WHAT NEEDS TO BE DONE: Work out how many lines in the material below hold "computer", then give only that number.

• • •

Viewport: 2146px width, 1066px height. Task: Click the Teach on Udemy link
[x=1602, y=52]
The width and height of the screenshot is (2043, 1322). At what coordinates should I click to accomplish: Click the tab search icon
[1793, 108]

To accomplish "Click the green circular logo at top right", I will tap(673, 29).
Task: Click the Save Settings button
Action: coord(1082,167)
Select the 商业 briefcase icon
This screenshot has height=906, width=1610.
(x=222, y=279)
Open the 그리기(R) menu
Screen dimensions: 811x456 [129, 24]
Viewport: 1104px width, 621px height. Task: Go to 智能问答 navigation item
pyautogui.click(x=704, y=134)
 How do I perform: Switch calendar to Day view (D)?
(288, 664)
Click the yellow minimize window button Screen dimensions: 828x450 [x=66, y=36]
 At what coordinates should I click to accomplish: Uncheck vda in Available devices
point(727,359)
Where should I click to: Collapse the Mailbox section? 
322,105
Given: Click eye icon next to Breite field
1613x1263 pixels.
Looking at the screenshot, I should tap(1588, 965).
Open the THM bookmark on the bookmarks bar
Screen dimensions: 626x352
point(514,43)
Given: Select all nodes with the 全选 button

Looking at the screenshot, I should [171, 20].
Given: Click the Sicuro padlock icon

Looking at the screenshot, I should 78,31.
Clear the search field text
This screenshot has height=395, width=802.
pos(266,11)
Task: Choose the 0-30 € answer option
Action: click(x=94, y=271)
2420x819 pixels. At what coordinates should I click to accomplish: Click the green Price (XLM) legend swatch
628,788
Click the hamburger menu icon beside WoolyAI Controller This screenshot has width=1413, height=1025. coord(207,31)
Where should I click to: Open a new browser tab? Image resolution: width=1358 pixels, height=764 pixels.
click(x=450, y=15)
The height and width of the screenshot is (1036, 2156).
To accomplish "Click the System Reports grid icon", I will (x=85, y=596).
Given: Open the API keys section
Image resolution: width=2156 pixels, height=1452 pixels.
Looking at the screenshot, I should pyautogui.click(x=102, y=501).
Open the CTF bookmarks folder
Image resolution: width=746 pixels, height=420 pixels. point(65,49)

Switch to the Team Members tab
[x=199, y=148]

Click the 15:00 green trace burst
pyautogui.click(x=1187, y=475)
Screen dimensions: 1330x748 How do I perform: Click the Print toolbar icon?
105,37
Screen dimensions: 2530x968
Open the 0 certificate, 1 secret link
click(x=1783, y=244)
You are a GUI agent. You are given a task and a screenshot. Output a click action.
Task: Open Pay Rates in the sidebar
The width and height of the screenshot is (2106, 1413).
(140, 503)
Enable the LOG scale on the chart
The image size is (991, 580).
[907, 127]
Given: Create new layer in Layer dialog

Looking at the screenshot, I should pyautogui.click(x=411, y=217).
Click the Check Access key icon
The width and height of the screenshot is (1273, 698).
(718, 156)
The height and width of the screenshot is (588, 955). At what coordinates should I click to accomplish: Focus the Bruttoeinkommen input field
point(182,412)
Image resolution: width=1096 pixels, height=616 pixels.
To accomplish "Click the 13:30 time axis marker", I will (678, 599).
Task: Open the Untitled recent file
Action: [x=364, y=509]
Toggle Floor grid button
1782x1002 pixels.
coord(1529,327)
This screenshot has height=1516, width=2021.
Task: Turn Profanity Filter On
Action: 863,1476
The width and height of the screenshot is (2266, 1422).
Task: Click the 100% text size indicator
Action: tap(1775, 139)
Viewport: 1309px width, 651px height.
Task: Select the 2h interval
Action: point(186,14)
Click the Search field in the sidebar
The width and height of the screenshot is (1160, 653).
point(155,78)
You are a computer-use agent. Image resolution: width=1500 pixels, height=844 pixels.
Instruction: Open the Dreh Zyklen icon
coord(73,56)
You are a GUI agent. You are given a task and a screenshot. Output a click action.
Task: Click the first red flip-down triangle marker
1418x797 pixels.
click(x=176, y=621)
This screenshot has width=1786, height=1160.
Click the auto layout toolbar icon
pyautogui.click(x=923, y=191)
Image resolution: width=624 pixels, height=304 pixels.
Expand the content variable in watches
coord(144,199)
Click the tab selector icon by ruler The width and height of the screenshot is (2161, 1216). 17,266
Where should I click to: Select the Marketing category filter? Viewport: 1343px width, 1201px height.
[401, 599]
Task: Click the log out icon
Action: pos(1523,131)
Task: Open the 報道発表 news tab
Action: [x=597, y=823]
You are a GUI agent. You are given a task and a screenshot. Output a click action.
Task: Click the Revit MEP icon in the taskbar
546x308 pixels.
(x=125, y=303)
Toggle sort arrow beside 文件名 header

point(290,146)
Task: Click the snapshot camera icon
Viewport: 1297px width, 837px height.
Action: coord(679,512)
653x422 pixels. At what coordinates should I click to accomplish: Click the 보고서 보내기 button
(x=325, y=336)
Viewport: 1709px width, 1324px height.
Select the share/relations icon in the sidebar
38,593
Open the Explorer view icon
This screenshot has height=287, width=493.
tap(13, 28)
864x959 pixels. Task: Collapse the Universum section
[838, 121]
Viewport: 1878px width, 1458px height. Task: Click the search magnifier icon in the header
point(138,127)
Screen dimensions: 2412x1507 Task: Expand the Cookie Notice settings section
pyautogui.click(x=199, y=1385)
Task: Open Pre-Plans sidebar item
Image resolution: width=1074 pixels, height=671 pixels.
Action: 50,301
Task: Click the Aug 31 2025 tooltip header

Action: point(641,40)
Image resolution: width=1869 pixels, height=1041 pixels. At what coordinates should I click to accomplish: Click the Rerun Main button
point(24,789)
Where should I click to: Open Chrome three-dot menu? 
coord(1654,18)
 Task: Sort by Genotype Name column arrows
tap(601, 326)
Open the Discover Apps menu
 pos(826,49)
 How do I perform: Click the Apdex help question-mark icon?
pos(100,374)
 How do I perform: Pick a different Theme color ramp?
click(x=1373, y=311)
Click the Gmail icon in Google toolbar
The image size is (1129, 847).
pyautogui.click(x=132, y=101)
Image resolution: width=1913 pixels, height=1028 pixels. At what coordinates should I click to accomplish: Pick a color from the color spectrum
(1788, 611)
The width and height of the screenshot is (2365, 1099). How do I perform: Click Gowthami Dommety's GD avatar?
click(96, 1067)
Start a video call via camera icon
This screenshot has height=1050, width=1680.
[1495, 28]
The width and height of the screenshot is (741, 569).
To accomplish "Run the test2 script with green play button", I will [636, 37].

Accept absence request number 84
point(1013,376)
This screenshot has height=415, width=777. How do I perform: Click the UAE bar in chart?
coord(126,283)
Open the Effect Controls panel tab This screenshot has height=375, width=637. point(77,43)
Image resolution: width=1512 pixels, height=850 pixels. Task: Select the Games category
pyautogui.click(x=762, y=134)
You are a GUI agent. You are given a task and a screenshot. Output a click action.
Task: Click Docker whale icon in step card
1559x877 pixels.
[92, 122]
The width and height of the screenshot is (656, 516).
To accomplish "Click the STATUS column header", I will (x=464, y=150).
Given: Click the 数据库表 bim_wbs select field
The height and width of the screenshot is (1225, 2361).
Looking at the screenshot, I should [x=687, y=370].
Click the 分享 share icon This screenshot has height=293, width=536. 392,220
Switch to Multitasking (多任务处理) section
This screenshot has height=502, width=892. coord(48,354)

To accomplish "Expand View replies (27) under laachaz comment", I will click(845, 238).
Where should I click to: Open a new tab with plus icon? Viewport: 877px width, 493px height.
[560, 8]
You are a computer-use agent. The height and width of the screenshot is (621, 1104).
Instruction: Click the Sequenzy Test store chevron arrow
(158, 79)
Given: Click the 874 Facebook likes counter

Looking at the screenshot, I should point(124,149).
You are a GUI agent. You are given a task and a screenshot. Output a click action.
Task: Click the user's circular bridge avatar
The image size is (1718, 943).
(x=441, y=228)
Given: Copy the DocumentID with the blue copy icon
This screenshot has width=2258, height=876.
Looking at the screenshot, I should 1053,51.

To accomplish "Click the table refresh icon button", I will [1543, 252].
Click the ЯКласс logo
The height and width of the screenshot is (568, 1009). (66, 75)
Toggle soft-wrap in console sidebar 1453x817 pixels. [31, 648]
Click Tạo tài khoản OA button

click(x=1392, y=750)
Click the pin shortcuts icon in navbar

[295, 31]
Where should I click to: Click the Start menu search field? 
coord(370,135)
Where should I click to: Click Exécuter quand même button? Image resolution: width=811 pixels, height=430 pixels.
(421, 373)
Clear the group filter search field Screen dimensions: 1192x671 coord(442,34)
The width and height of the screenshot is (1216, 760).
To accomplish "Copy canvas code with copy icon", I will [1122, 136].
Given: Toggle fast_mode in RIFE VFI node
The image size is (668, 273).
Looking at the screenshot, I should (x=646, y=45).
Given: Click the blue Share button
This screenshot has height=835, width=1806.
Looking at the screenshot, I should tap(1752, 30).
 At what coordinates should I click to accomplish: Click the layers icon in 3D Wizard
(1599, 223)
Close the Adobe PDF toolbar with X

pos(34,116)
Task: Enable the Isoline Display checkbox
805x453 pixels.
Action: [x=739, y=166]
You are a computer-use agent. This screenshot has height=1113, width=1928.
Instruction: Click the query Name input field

• • •

RESULT: 3